The number of non-fans who have seen each movie also was much lower than the number of fans who had seen each movie. This makes sense -- if you don't like a franchise why would you watch the movies? Episode 5 and 6 still had the highest viewership among fans and non-fans alike.
star_wars_edu = star_wars.groupby('Education').agg(['mean','sum'])
star_wars_edu.drop('RespondentID',axis=1,inplace=True)
display(star_wars_edu['seen_any'])
mean | sum | |
---|---|---|
Education | ||
Bachelor degree | 0.816199 | 262.0 |
Graduate degree | 0.821818 | 226.0 |
High school degree | 0.676190 | 71.0 |
Less than high school degree | 0.428571 | 3.0 |
Some college or Associate degree | 0.774390 | 254.0 |
Although the number of responses is smaller for respondents without any college education, it is still enough to warrant further analysis. It does appear significant that respondents with a High School Degree have seen Star Wars at least 10% less than respondents with some college education.
star_wars['Age']=pd.Categorical(star_wars['Age'],categories = ['18-29','30-44','45-60','> 60'],ordered=True)
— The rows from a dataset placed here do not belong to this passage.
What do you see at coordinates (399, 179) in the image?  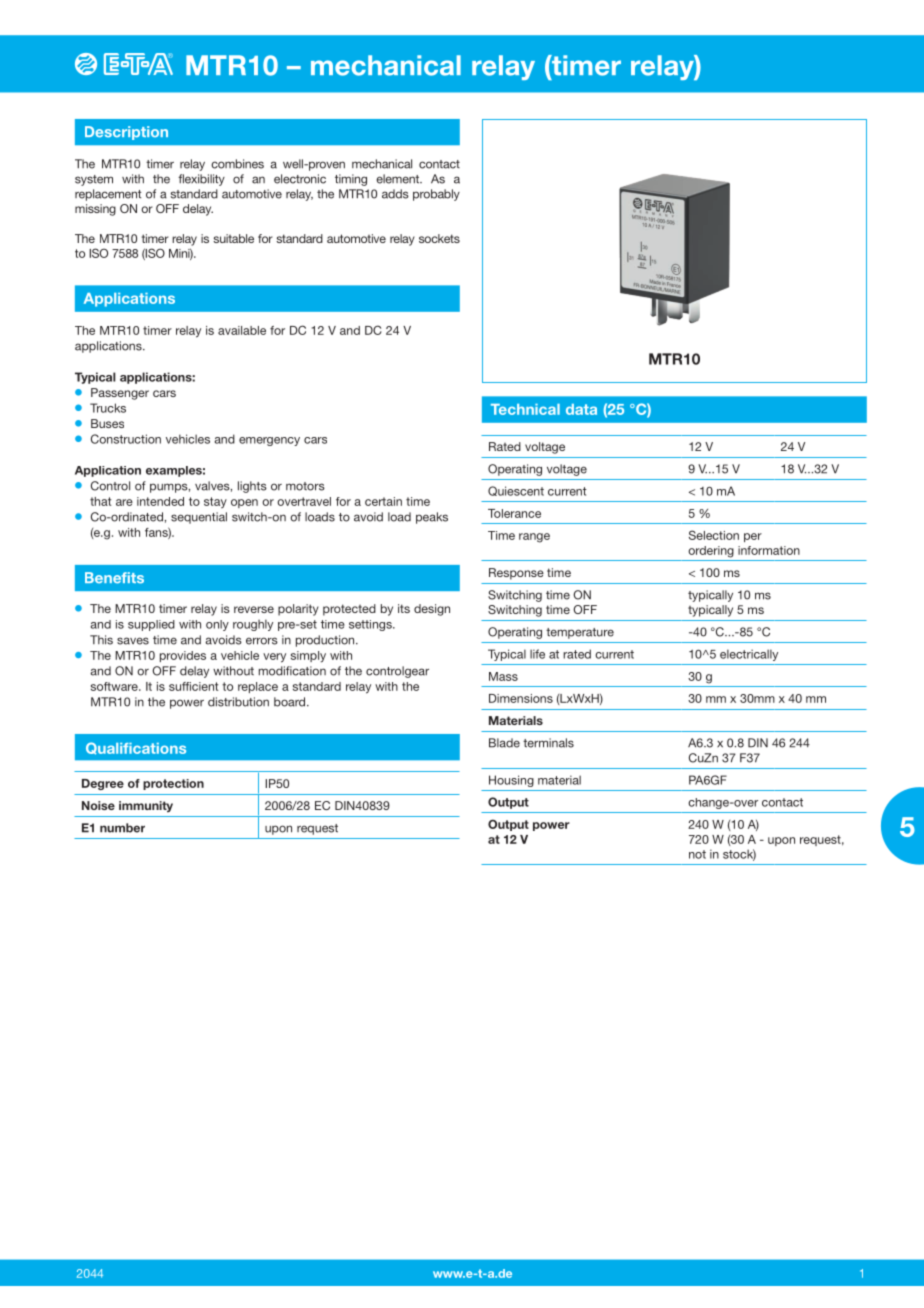 I see `element` at bounding box center [399, 179].
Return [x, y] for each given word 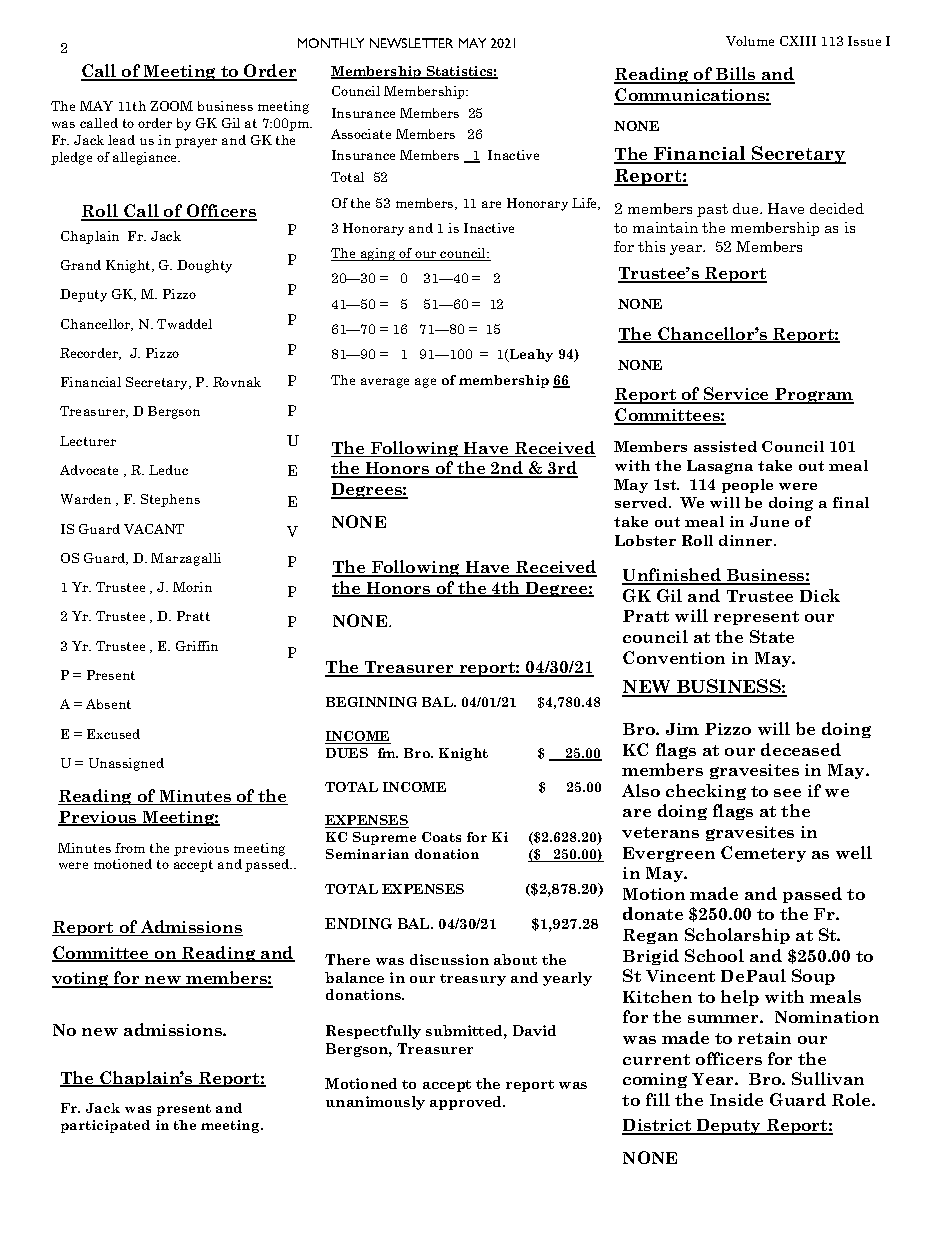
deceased [801, 749]
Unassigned [126, 764]
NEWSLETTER [411, 43]
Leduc [168, 470]
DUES [347, 753]
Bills [736, 75]
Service [736, 395]
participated [105, 1126]
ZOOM [171, 106]
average [385, 383]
college = star_wars[(star_wars['Education'] == 'Bachelor degree') | (star_wars['Education'] == 'Graduate degree') |
(star_wars['Education'] == 'Some college or Associate degree')]
high_school = star_wars[(star_wars['Education'] == 'High school degree') | (star_wars['Education'] == 'Less than high school degree')]
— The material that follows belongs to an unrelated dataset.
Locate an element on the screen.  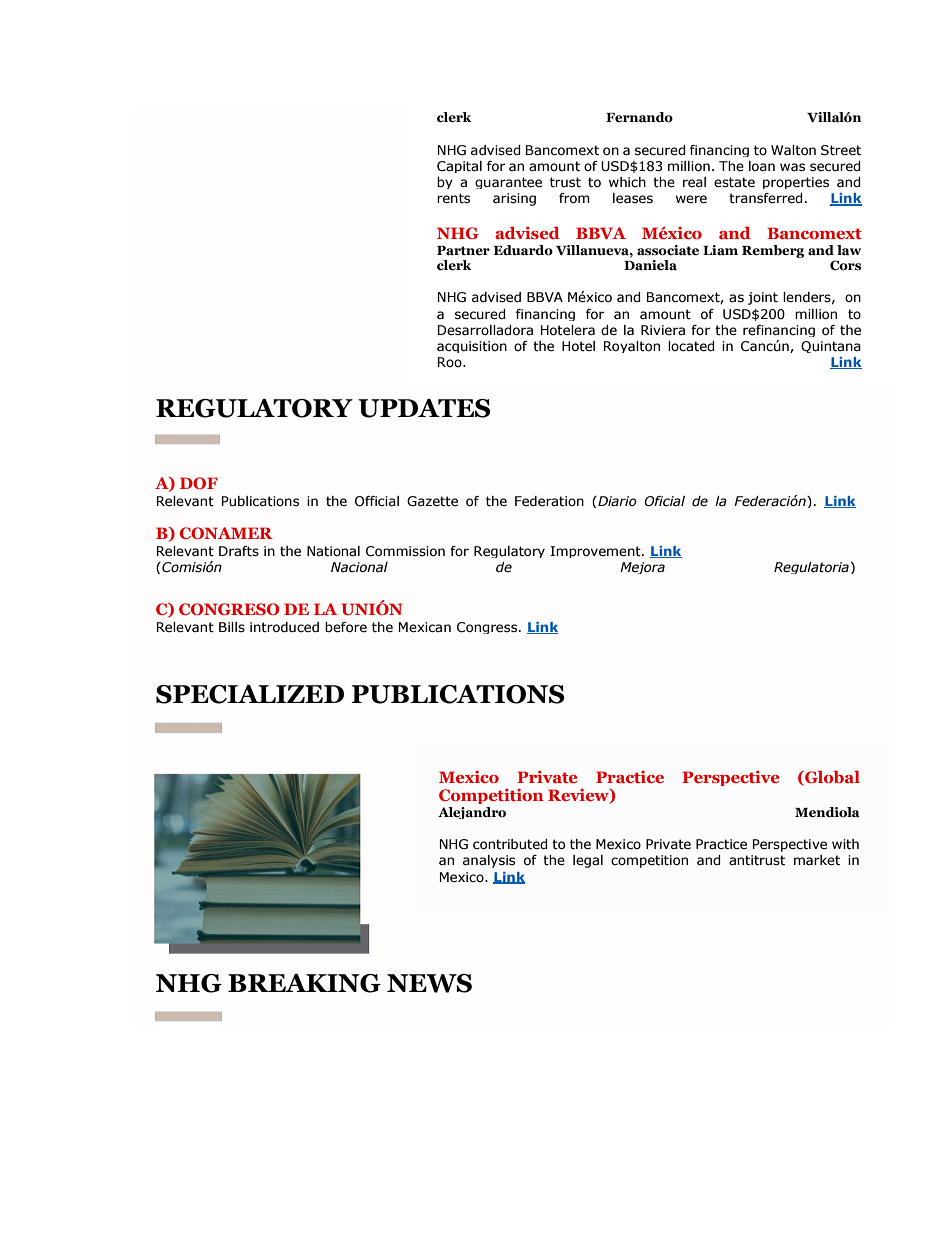
Improvement is located at coordinates (596, 552).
college_mean = college['seen_any'].mean()
high_school_mean = high_school['seen_any'].mean()
import scipy
scipy.stats.chisquare([742,182,74,38],f_exp=[727.78,196.22,88.22,23.78])
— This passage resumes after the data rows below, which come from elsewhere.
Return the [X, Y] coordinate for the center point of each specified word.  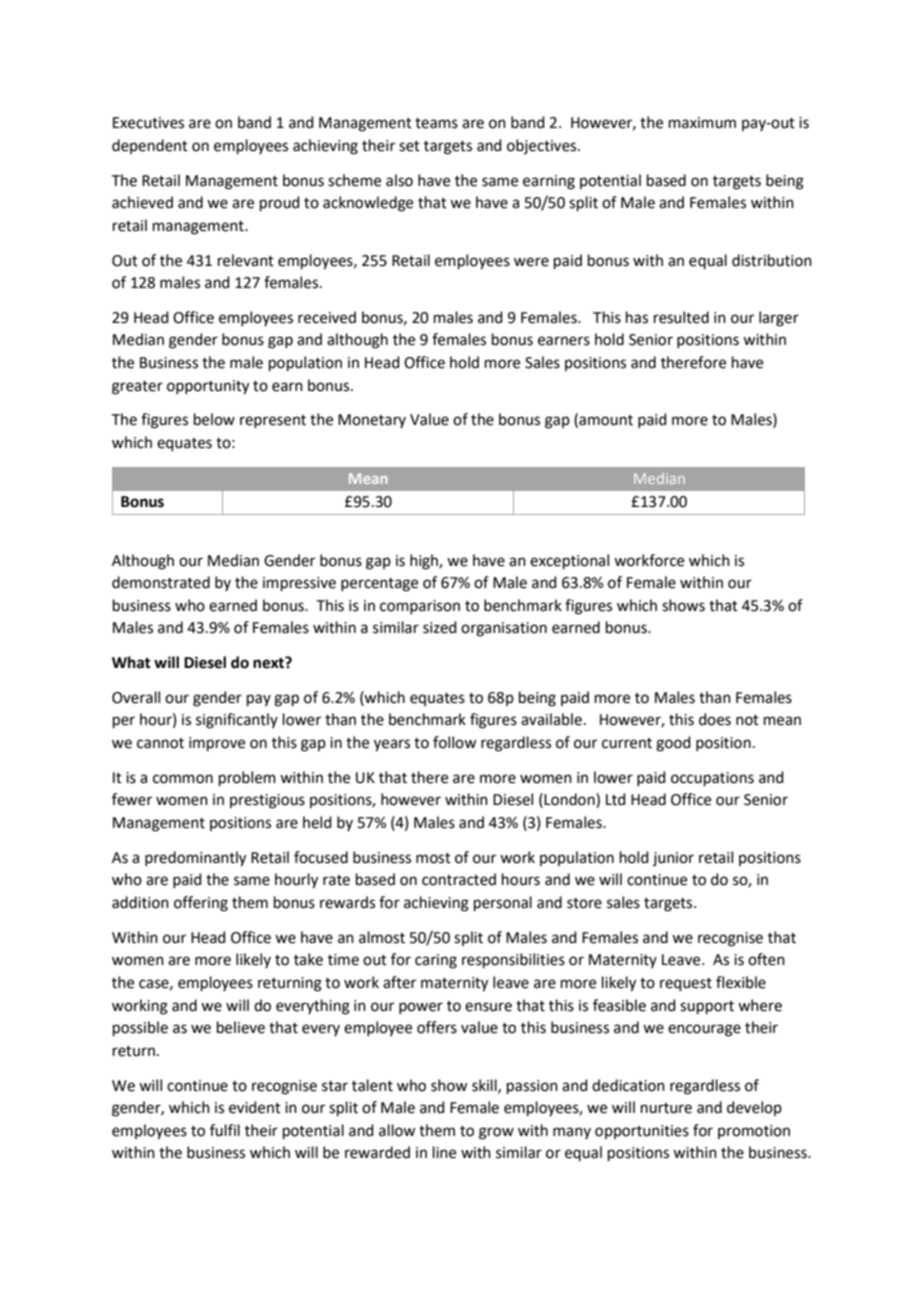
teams [436, 123]
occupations [712, 779]
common [183, 779]
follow [454, 742]
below [214, 419]
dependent [150, 146]
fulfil [225, 1130]
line [444, 1152]
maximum [702, 123]
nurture [666, 1108]
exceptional [569, 561]
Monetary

Power_divergenceResult(statistic=12.103750944275035, pvalue=0.007036073612326179)
A simple Chi Squared test confirms that we can reject the null hypothesis. Education level does impact whether or not an individual has seen any Star Wars movies, but let's ensure that Age
is not a confounding variable.
age_compare = pd.concat([(college['Age'].value_counts(dropna=False)/college.shape[0]),
(high_school['Age'].value_counts(dropna=False)/high_school.shape[0])],axis=1)
age_compare.columns = ['College Educated Age %','Non-College Educated Age %']
age_compare.plot.bar()
plt.legend(bbox_to_anchor=[1.6,1])
plt.show()
star_wars_age = star_wars.groupby(['Age','Education']).agg(['mean','sum'])
star_wars_age['seen_any']
mean | sum | ||
---|---|---|---|
Age | Education | ||
18-29 | Bachelor degree | 0.849315 | 62.0 |
Graduate degree | 0.880000 | 22.0 | |
High school degree | 0.727273 | 24.0 | |
Less than high school degree | 0.500000 | 2.0 | |
Some college or Associate degree | 0.850000 | 68.0 | |
30-44 | Bachelor degree | 0.766667 | 69.0 |
Graduate degree | 0.805195 | 62.0 | |
High school degree | 0.772727 | 17.0 | |
Less than high school degree | 1.000000 | 1.0 | |
Some college or Associate degree | 0.763158 | 58.0 | |
45-60 | Bachelor degree | 0.888889 | 88.0 |
Graduate degree | 0.865169 | 77.0 | |
High school degree | 0.652174 | 15.0 | |
Less than high school degree | 0.000000 | 0.0 | |
Some college or Associate degree | 0.776316 | 59.0 | |
> 60 | Bachelor degree | 0.728814 | 43.0 |
Graduate degree | 0.773810 | 65.0 | |
High school degree | 0.555556 | 15.0 | |
Less than high school degree | 0.000000 | 0.0 | |
Some college or Associate degree | 0.718750 | 69.0 |
In the 18-29 age bracket there is still a noticable difference in the percentage of survey respondents who have seen star wars vs not seen star wars based on education level. This helps solidify that education level (and not age) is an important factor in whether someone has seen Star Wars or not.
Next Steps
I was very surprised by the education level affecting the movie viewership so significantly and I am curious if this holds for the other fandoms this survey asked about as well (Star Trek, Expanded Universe) or if there are other potential confounding variables (i.e. income level, location). I would want to explore these relationships and see if I could get a better picture of why education data was so interesting.